Source text:

— Start —

Unfortunately liquors which are outliers in terms of the very low quantities ordered, in generate correlate highly negatively with the other categories.

Looking at Tequila’s top negative correlations we see high proof beer, peach brandies and decanters & specialty packages.

It would be useful to plot tequila against its highest positive and negative correlations and see what we get

#Produce plots

test1 <- ggplot(data=gr_date_cat.spread[,c(64,44)],aes(x=`MISC. IMPORTED CORDIALS & LIQUEURS`, y=TEQUILA)) +
  geom_point() +
  geom_smooth(method=lm) +  
  geom_text(x = 1500, y = 10000, 
            label = lm_eqn(lm(TEQUILA~`MISC. IMPORTED CORDIALS & LIQUEURS`,gr_date_cat.spread[c(64,44)])),
            parse = TRUE, size = 3)

test2 <- ggplot(data=gr_date_cat.spread[,c(64,65)],aes(x=`TRIPLE SEC`, y=TEQUILA)) +
  geom_point() +
  geom_smooth(method=lm) +  
  geom_text(x = 1500, y = 10000, 
                label = lm_eqn(lm(TEQUILA~`TRIPLE SEC`,gr_date_cat.spread[c(64,65)])),
                parse = TRUE, size = 3)

test3 <- ggplot(data=gr_date_cat.spread[,c(64,39)],aes(x=`IMPORTED VODKA - MISC`, y=TEQUILA)) +
  geom_point() +
  geom_smooth(method=lm) +  
  geom_text(x = 1500, y = 10000, 
            label = lm_eqn(lm(TEQUILA~`IMPORTED VODKA - MISC`,gr_date_cat.spread[c(64,39)])),
            parse = TRUE, size = 3)

— End —

Data block:
— Start —

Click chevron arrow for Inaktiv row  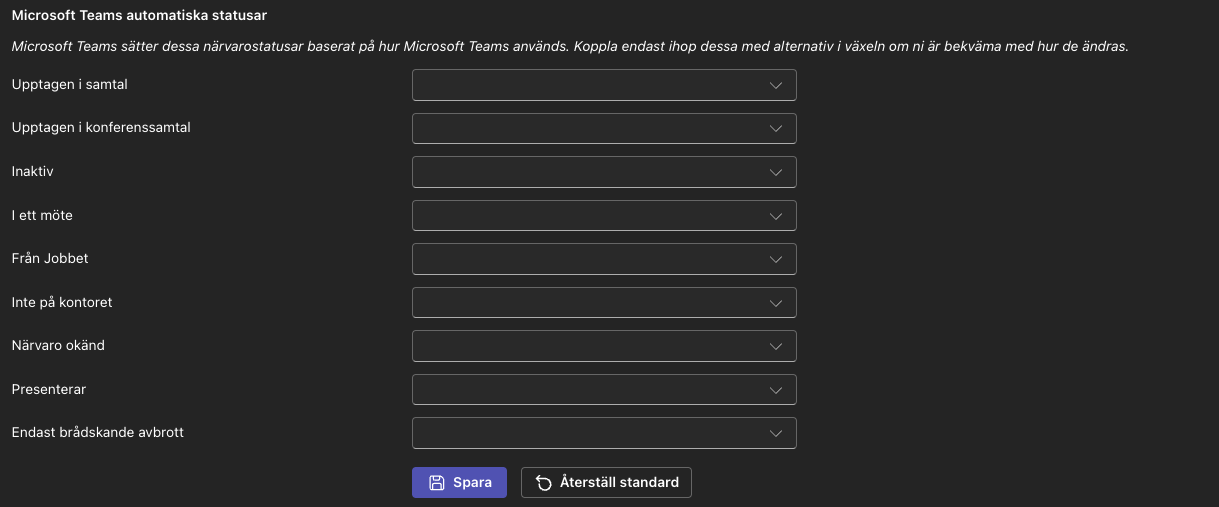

— End —

What you need to do:
A - Recast the paragraph of the tequila correlation analysis that begins "Looking at Tequila's top negative correlations" as a short list.
B - Resume the tequila correlation analysis after its last line.
The listing isn't needed for this work.

Answers to each task:
A -
Tequila's top negative correlations:
- High proof beer
- Peach brandies
- Decanters & specialty packages

B -
test4 <- ggplot(data=gr_date_cat.spread[,c(64,33)],aes(x=`HIGH PROOF BEER`, y=TEQUILA)) +
  geom_point() +
  geom_smooth(method=lm, colour="red") +  
  geom_text(x = 5, y = 15000, 
            label = lm_eqn(lm(TEQUILA~`HIGH PROOF BEER`,gr_date_cat.spread[c(64,33)])),
            parse = TRUE, size = 3)

test5 <- ggplot(data=gr_date_cat.spread[,c(64,48)],aes(x=`PEACH BRANDIES`, y=TEQUILA)) +
  geom_point() +
  geom_smooth(method=lm, colour="red") +  
  geom_text(x = 500, y = 10000, 
            label = lm_eqn(lm(TEQUILA~`PEACH BRANDIES`,gr_date_cat.spread[c(64,48)])),
            parse = TRUE, size = 3)

test6 <- ggplot(data=gr_date_cat.spread[,c(64,26)],aes(x=`DECANTERS & SPECIALTY PACKAGES`, y=TEQUILA)) +
  geom_point() +
  geom_smooth(method=lm, colour="red") +  
  geom_text(x = 5000, y = 12000, 
            label = lm_eqn(lm(TEQUILA~`DECANTERS & SPECIALTY PACKAGES`,gr_date_cat.spread[c(64,26)])),
            parse = TRUE, size = 3)

multiplot(test1, test2, test3, test4, test5, test6, cols=2)

Here we see that for the highest positive correlations there is indeed a clear linear trend. In the contrary, the highest negative correlations do not really display a strong linear trend.

Out of curiosity, let’s produce the relevant displays for 80 proof vodka.

test1 <- ggplot(data=gr_date_cat.spread[,c(4,59)],aes(x=`SPICED RUM`, y=`80 PROOF VODKA`)) +
  geom_point() +
  geom_smooth(method=lm) +  
  geom_text(x = 1500, y = 40000, 
            label = lm_eqn(lm(`80 PROOF VODKA`~`SPICED RUM`,gr_date_cat.spread[c(4,59)])),
            parse = TRUE, size = 3)

test2 <- ggplot(data=gr_date_cat.spread[,c(4,51)],aes(x=`PUERTO RICO & VIRGIN ISLANDS RUM`, y=`80 PROOF VODKA`)) +
  geom_point() +
  geom_smooth(method=lm) +  
  geom_text(x = 1500, y = 40000, 
                label = lm_eqn(lm(`80 PROOF VODKA`~`PUERTO RICO & VIRGIN ISLANDS RUM`,gr_date_cat.spread[c(4,51)])),
                parse = TRUE, size = 3)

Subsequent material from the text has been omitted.